Text extract:
For much of that century, the pattern held. Advanced weapons demanded enormous investments in engineering, specialized materials, and carefully managed supply chains. The most sophisticated systems emerged from large defense contractors such as Lockheed Martin, RTX Corporation, and Northrop Grumman. When conflict erupted, the battlefield consumed weapons while factories slowly replaced them. President Dwight D. Eisenhower later gave this relationship a name, warning of the growing influence of what he called the military industrial complex.4
Yet something familiar has begun to reappear on modern battlefields: success at a price that cannot be sustained.
Cheap Weapons and Expensive Responses
For most of modern history, advanced military technology concentrated power in wealthy states. Battleships, jet aircraft, and precision missiles required the resources of complex industrial economies.
Inexpensive drones now challenge that assumption. A modern interceptor missile may cost several million dollars, while a drone capable of damaging vehicles or disabling radar installations might cost only a few hundred or a few thousand. The imbalance creates a clear economic asymmetry in which inexpensive systems can force extremely expensive responses.

Task instructions:
**a)** Please answer these questions from the passage on cheap drones and military costs:
(i) Which three defense contractors are named?
(ii) What term did President Dwight D. Eisenhower use for the relationship between weapons production and conflict?
(iii) How much may a modern interceptor missile cost?
**b)** Rewrite the part of the passage on cheap drones and military costs that opens with the words "Inexpensive drones now" and closes with "extremely expensive responses.", putting "communication sites" in place of "radar installations".

Record excerpts:
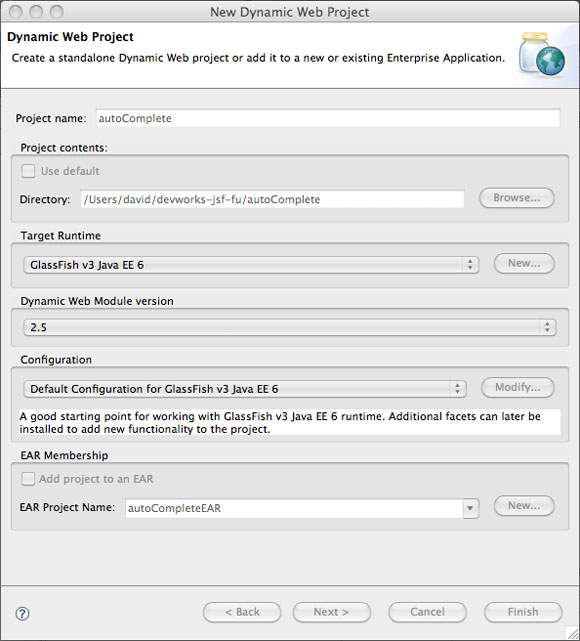Expand the EAR Project Name combo arrow
This screenshot has width=580, height=641.
click(x=471, y=508)
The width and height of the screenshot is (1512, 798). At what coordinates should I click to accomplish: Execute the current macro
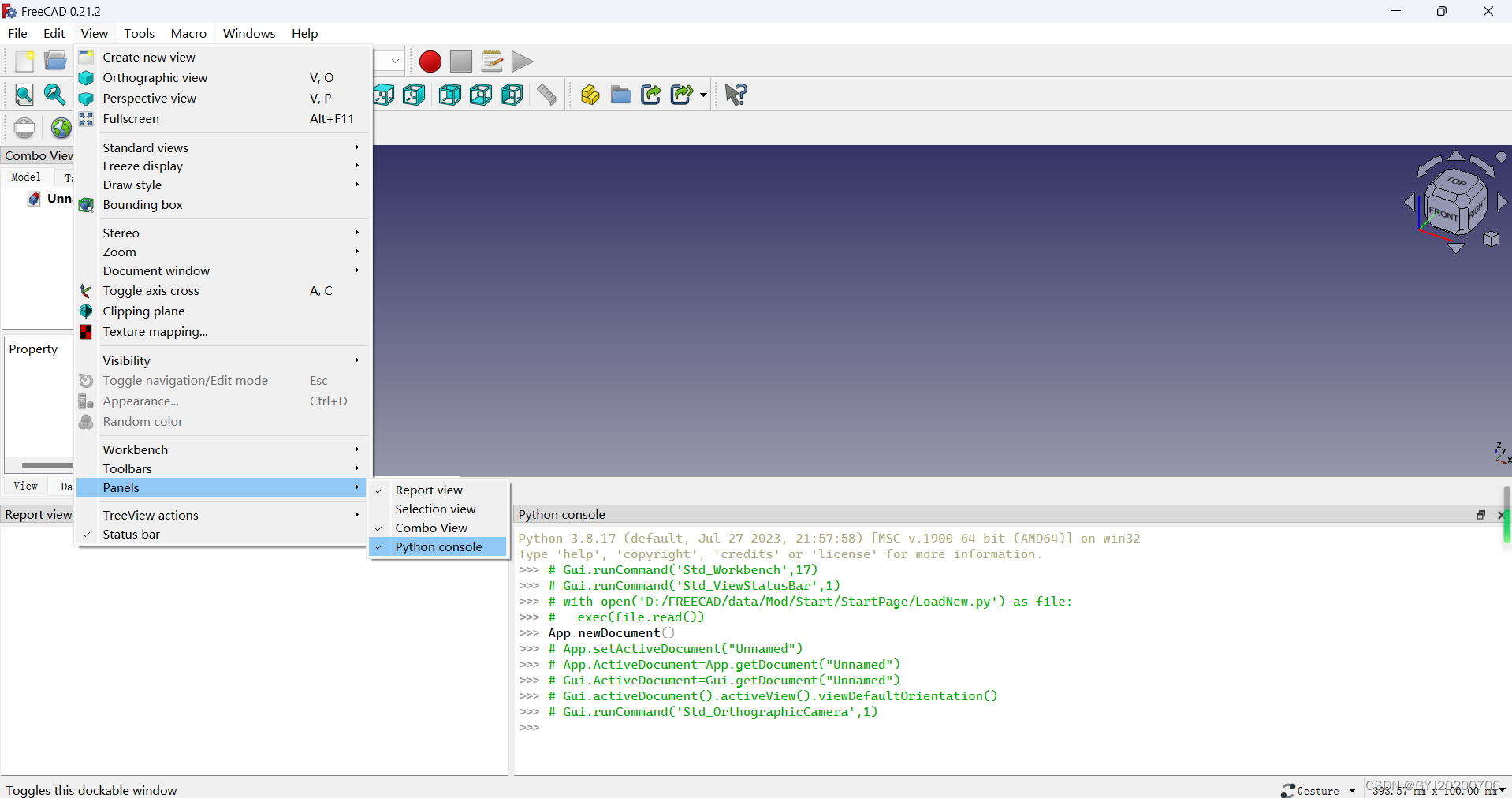(x=521, y=62)
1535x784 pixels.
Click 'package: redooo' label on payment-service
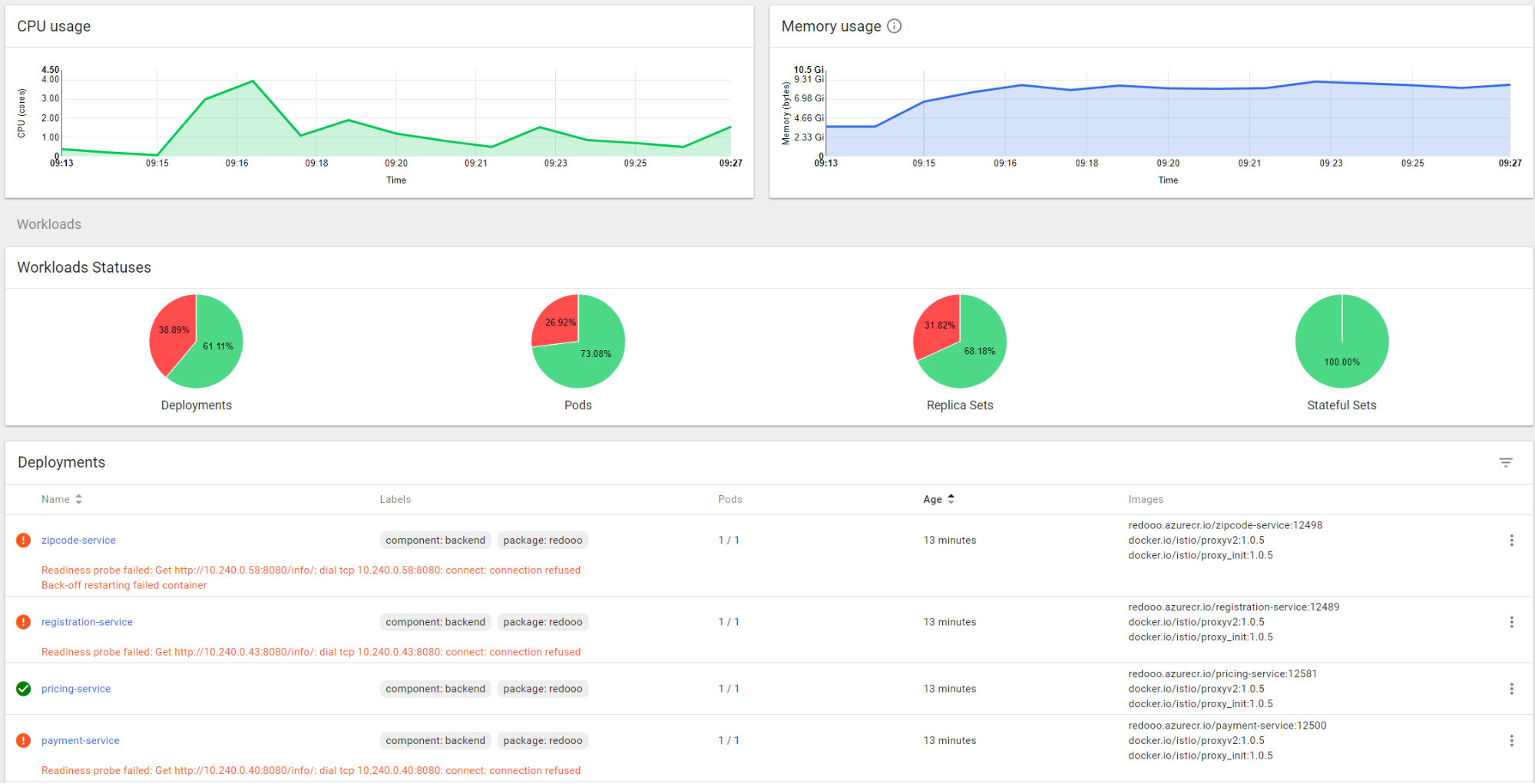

Expected answers:
**a)**
(i) Lockheed Martin, RTX Corporation, and Northrop Grumman
(ii) The military industrial complex
(iii) Several million dollars

**b)**
Inexpensive drones now challenge that assumption. A modern interceptor missile may cost several million dollars, while a drone capable of damaging vehicles or disabling communication sites might cost only a few hundred or a few thousand. The imbalance creates a clear economic asymmetry in which inexpensive systems can force extremely expensive responses.